Simonis: “Topsport valt en staat met winnen. En wij brengen hier op ‘Het Kasteel’ de spelers in de gelegenheid om als een topsporter te leven. Dan is winnen daar dus ook een belangrijk onderdeel van. Winnen leer je door te winnen. Daarmee bedoel ik dat er in een week heel veel momenten moeten zitten waar spelers kunnen winnen (of verliezen). Dat doe ik aan de hand van het zogeheten ‘sterrenklassement’. Bij tal van oefenvormen tijdens de trainingen zijn er sterren te verdienen. Soms al tijdens de warming-up, natuurlijk tijdens de partijvormen, maar ook na afloop van een training tijdens bijvoorbeeld een strafschoppenserie. Winnaars verdienen sterren, verliezers krijgen niks en moeten vaak zelfs nog spullen opruimen. De uiteindelijke winnaars ontvangen mooie prijzen. Er ontstaat op deze manier een bepaald enthousiasme en fanatisme dat ik altijd wil zien. Een handig trucje, waardoor je het winnen stimuleert. Onze taak is spelers opleiden voor ons eerste elftal. De ontwikkeling staat dus altijd met stip op één, maar dat is bij het laatste stapje naar dat doel of die droom onlosmakelijk met winnen verbonden.”

Weijs: “Dat gaat in mijn ogen hand in hand met elkaar. Wij als trainers van een O19-ploeg moeten de spelers voorbereiden op het grote werk. Wij proberen de spelers dus ook maximaal te ontwikkelen. De prestaties bij een eerste elftal zijn echter vaak het allerbelangrijkste. Dan zou het vreemd zijn als winnen van ondergeschikt belang is. Ik breng dit in de praktijk door oefenvormen te bedenken die betrekking hebben op onze speelwijze en ruimte geven om het individu te ontwikkelen in combinatie met het element winnen. Hierdoor maak je winnen belangrijk en train je tegelijkertijd bijvoorbeeld een aantal spelprincipes.

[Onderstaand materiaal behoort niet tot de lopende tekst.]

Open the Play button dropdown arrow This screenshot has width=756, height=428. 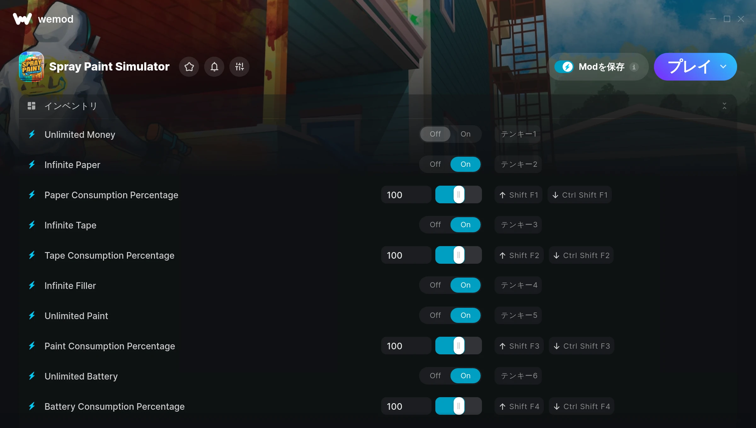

Ten koste van alles willen winnen is ook een kwaliteit waar een speler uiteindelijk heel ver mee kan komen en moet dus ook dagelijks benoemd en gestimuleerd worden. Heb je deze eigenschap niet als speler, dan wordt het een lastig verhaal in het betaalde voetbal, maar ook in het amateurvoetbal.”

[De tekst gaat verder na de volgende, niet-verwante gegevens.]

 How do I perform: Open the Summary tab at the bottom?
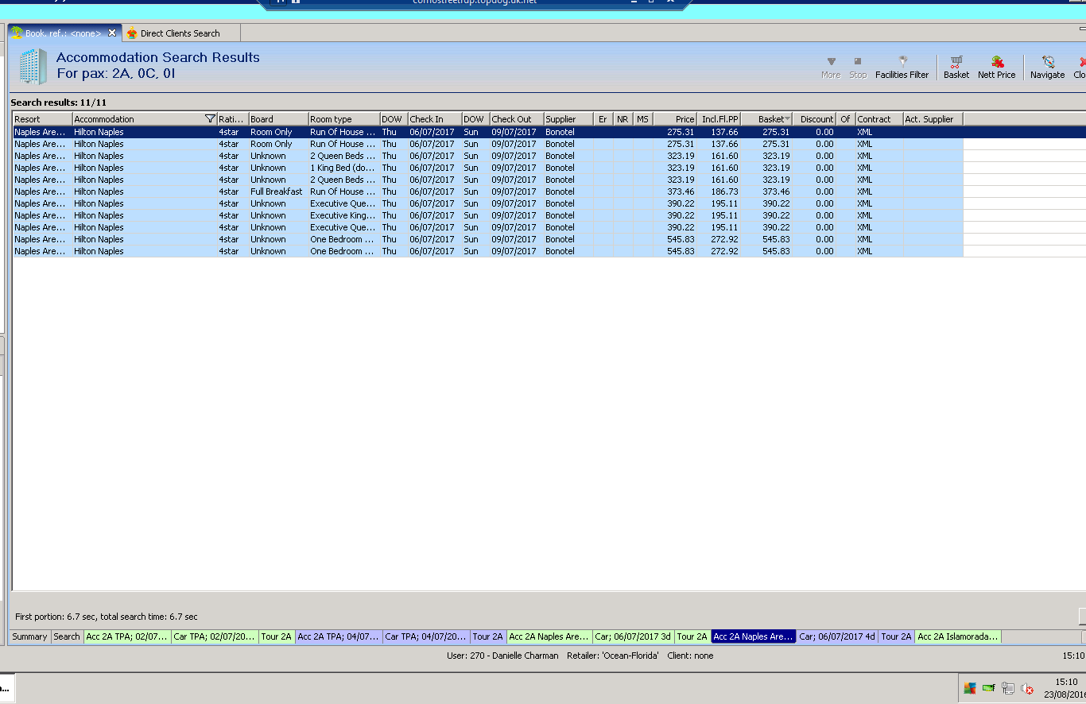(29, 636)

Gaat het winnen weleens ten koste van de ontwikkeling van een speler?
Weijs: “Als je het goed doet niet, al zijn er natuurlijk wel uitzonderingen. Als een speler niet goed genoeg is en zonder hem maak je meer kans om een wedstrijd te winnen dan kun je daarvoor kiezen als trainer. Zo werkt het bij de senioren ook en dus mag je die stap bij de O19 al maken. Aan de andere kant hebben wij een aantal spelers dat steeds meer ruikt aan het eerste elftal. Als een jeugdspeler op zondag op de bank zit bij de A-selectie en daardoor dus ook op zaterdag mee moet trainen, dan mist hij een wedstrijd van ons. Dan is de kans misschien iets kleiner dat we winnen, maar dan staat de ontwikkeling van een speler op één natuurlijk.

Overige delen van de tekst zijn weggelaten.